The required output is the run of lines from the one holding "Toggle Big Picture mode monitor icon" through the final line of the listing, restated word for word, with no pictures.

» **Provided entries**:
════════════════

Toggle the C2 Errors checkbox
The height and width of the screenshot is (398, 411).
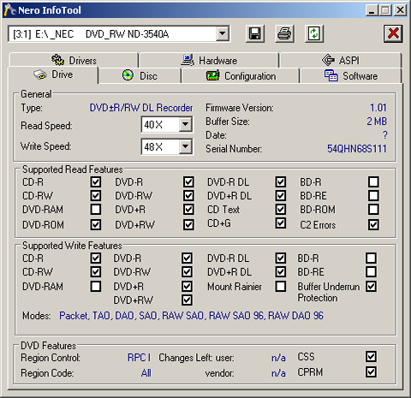coord(373,224)
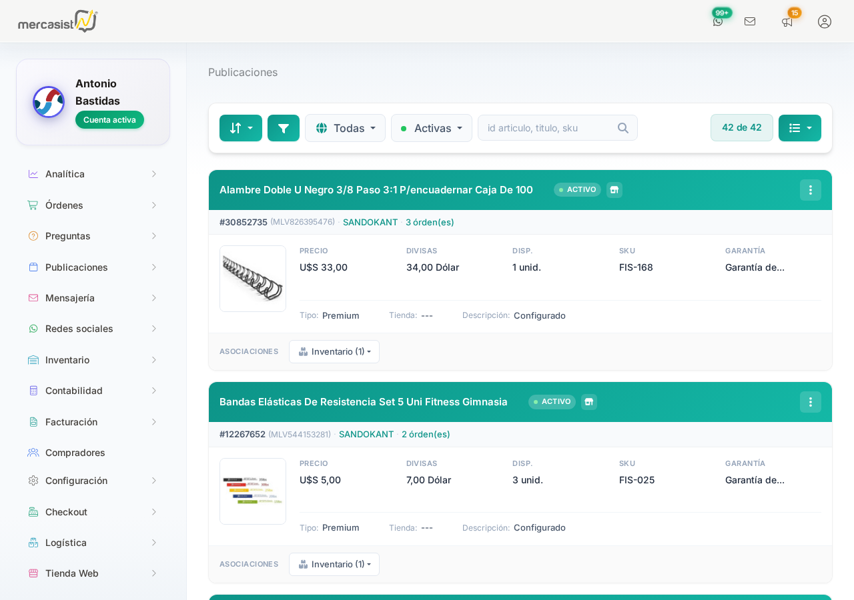Screen dimensions: 854x600
Task: Open three-dot menu for Alambre Doble listing
Action: pos(811,190)
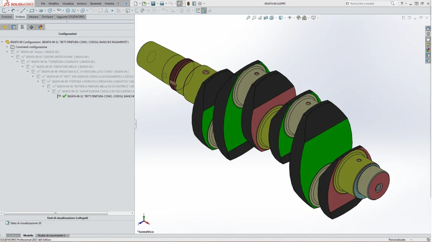The width and height of the screenshot is (432, 242).
Task: Click the configuration tree horizontal scrollbar
Action: 56,213
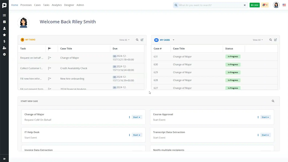288x162 pixels.
Task: Open the three-dot menu for IT Help Desk
Action: coord(129,135)
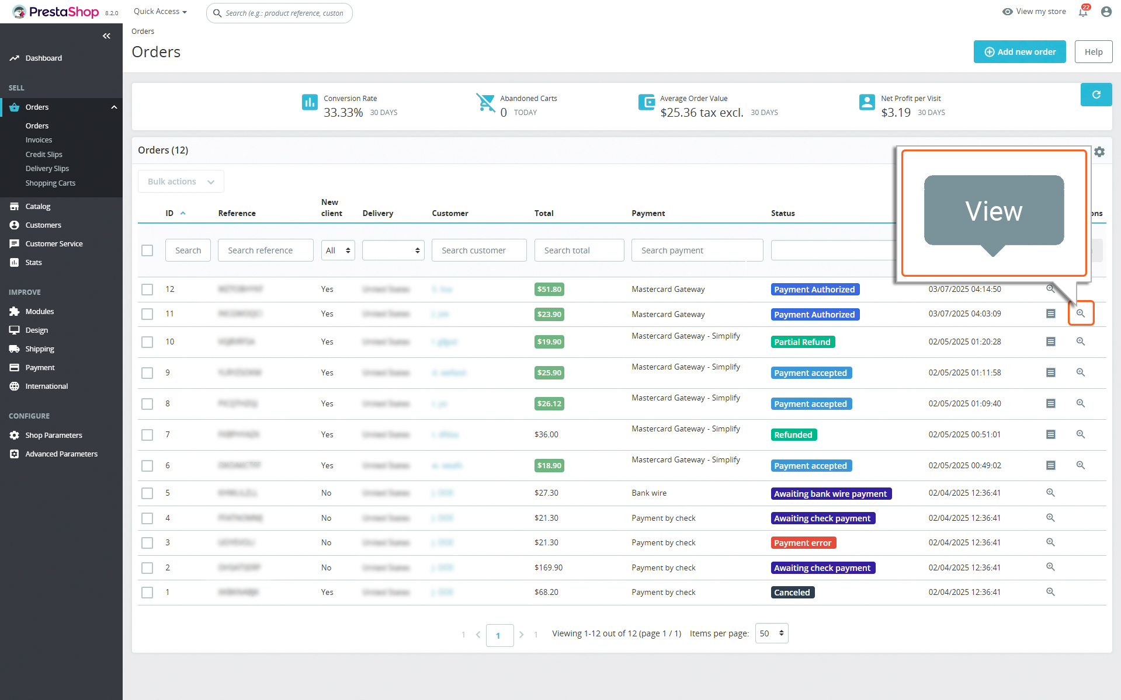
Task: Change the Items per page dropdown
Action: tap(771, 633)
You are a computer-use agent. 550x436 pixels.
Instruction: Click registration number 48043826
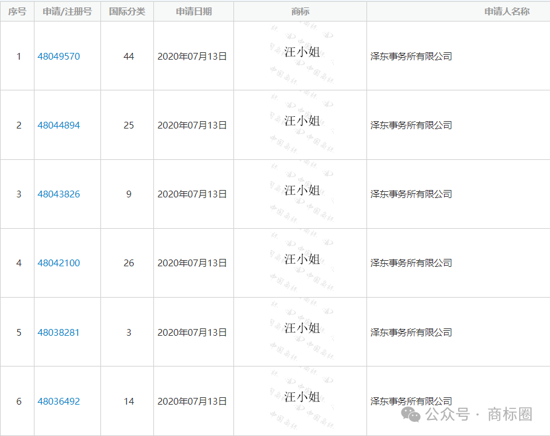coord(59,194)
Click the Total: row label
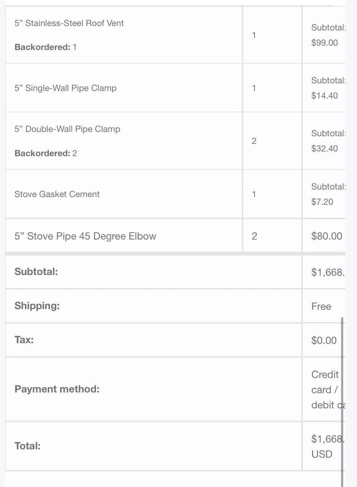Image resolution: width=357 pixels, height=487 pixels. 28,446
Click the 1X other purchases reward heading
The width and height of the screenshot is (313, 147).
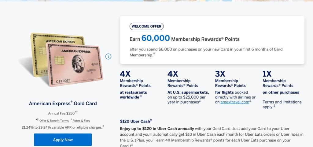pyautogui.click(x=267, y=74)
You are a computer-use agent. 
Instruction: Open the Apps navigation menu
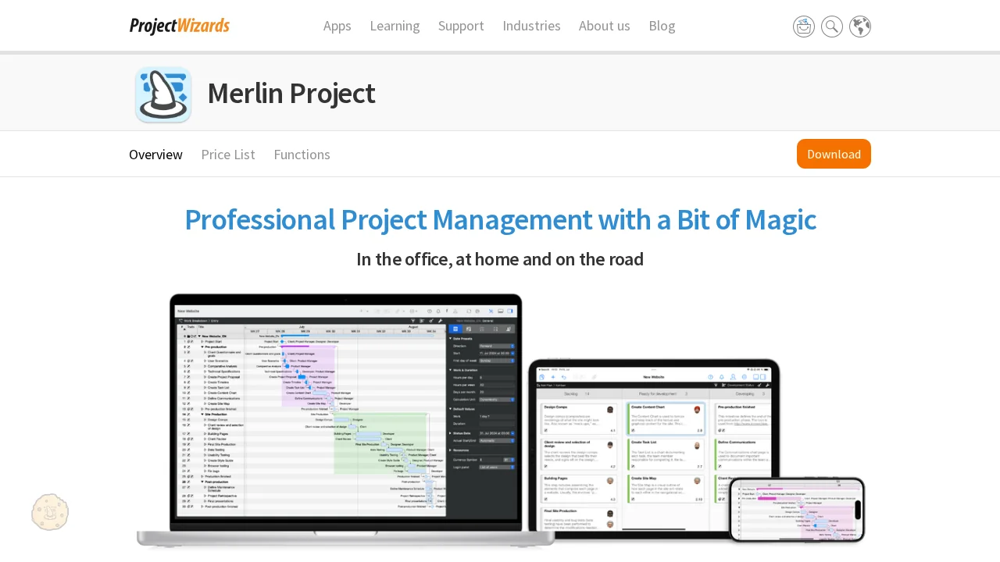(338, 25)
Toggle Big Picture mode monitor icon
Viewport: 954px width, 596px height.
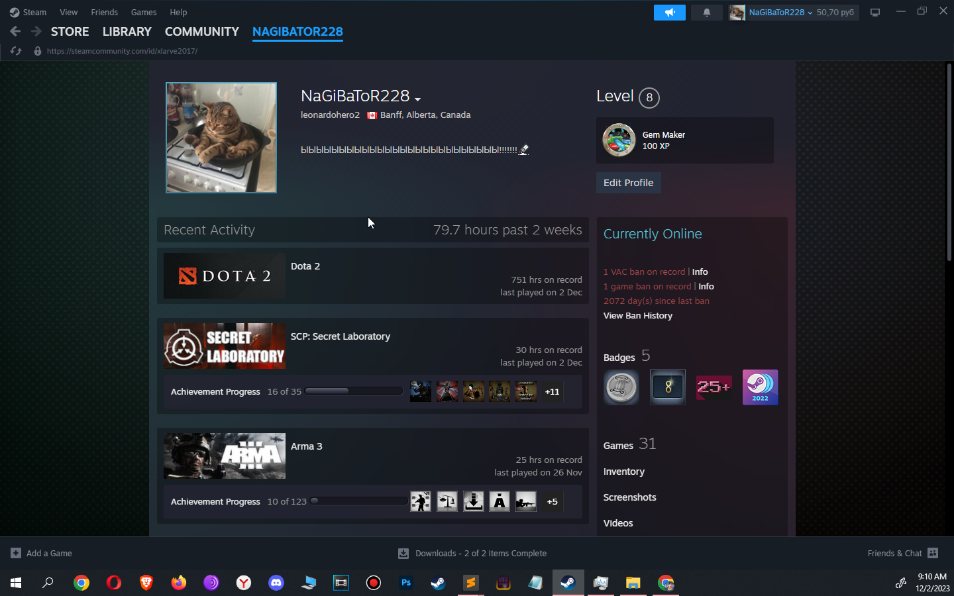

════════════════

» **Response area**:
Toggle Big Picture mode monitor icon
Viewport: 954px width, 596px height.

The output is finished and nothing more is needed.